Masacre en la católica Quebec

Seis personas fueron asesinadas en un ataque contra el Centro Cultural Islámico de Quebec. No era la primera vez que ese lugar era hostigado.

Uniformados a las afueras del escenario de la masacre.
Uniformados a las afueras del escenario de la masacre. AFP

Testigos del ataque en el  Centro Cultural Islámico de Quebec, en el que murieron seis personas, señalaron que un hombre con acento quebequense era el responsable de la masacre. Luego, no muy lejos de allí, un hombre fue detenido: el francocanadiense Alexandre Bissonnette, quien es, ahora, el principal sospechoso de la masacre. Aunque se reportó que otro hombre de origen marroquí había sido detenido, esta tarde se confirmó que el hombre fue, apenas, un testigo de lo sucedido y que el ataque fue realizado por un "lobo solitario". 

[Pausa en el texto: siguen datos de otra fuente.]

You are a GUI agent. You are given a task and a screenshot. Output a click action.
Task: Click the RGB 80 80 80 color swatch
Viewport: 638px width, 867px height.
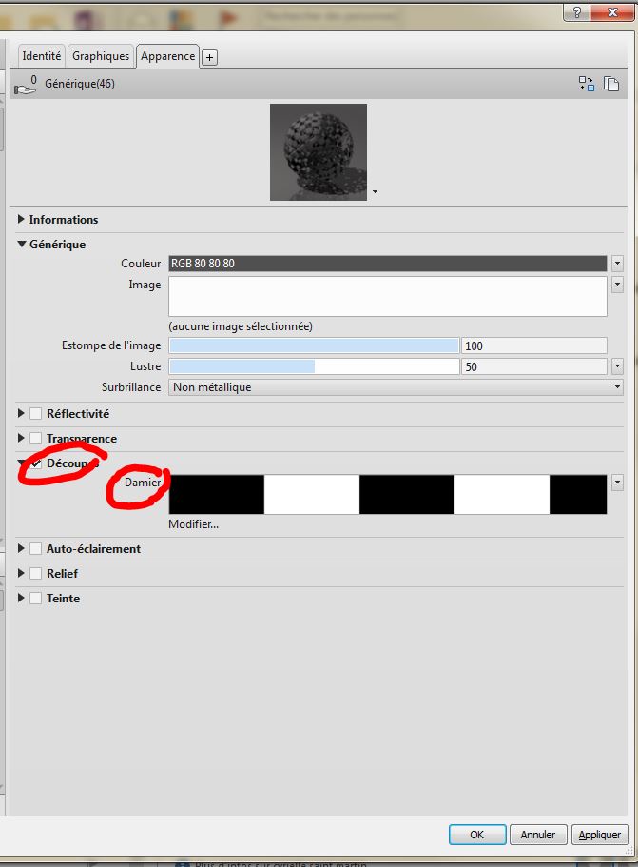pyautogui.click(x=387, y=264)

Hay varios elementos en esta historia que no son extraños: no es la primera vez, por ejemplo, que se comete un crimen de odio contra este centro cultural. En junio, durante la celebración del Ramadán, un desconocido dejó una cabeza de cerdo, un animal considerado impuro por los musulmanes, a las puertas del centro islámico. Y Bissonnette, el principal sospechoso, es, al parecer, un supremacista blanco, de posiciones conservadoras y seguidor del presidente de los Estados Unidos, Donald Trump. Esto, de acuerdo con algunos compañeros de clase suyos. Y todo esto ocurre en la región más católica de Canadá.  

Quebec no es una provincia cualquiera de Canadá. Primero: es francófona. Fue posesión francesa durante siglos, hasta que Inglaterra se apoderó de ella, pero nunca dejó sus raíces francesas. Y, por ello mismo, es católica y no protestante, como los Estados Unidos. El 74% de los quebequenses son católicos, según el censo de 2011. Y de los 12 millones de católicos que hay en Canadá, casi el 50% viven en esta provincia. El centro del catolicismo canadiense, la Arquidiócesis de Quebec, que es la más antigua de Canadá, queda precisamente allí.  

Pero en Quebec, a mediados del siglo pasado, se dio un proceso que es clave para comprender la Quebec actual: la Revolución Tranquila. Tras la Segunda Guerra Mundial, Quebec quiso fortalecer su posición respecto a Ottawa a punta de modernización y secularización Quebec ya era una provincia rica industrialmente. Pero se consideraba atrasada en materia social y entonces dio inicio a esta revolución que convirtió a Quebec en una provincia secular pese a la importancia que siempre va a tener la religión católica en la cotidianidad de sus ciudadanos. Durante estos mismos años fue que surgió el Frente de Liberación de Quebec, una guerilla nacionalista que se acabó en 1972. 

Este proceso de secularización explica algunas medidas del gobierno quebequense como, por ejemplo, la de prohibir que los funcionarios públicos usen símbolos religiosos, como la cruz cristiana o el burka musulmán. Una prohibición que fue duramente cuestionada por el gobierno central. Quebec ha tomado otras medidas que podrían verse como en contra de la población musulmana (unas 243 mil personas de acuerdo con el censo de 2011) y se ha apartado del carismático primer ministro canadiense Justin Trudeau en algunas de sus políticas migratorias. 

Esto explica de alguna forma que este incidente, sin precedentes recientes en Canadá excepto por un par de ataques por parte de islamistas radicales en 2014, haya ocurrido en Quebec. Aunque el hecho, que ha conmocionado a ese país, sigue siendo impresionante si se tiene en cuenta que Canadá no es Estados Unidos sino un país, en resumen, pacífico. Las investigaciones siguen para tratar de esclarecer este hecho que se produce en momentos en los que el gobierno de Trudeau adquiere reconocimiento por su apoyo a los inmigrantes, rechazados por su homólogo estadounidense.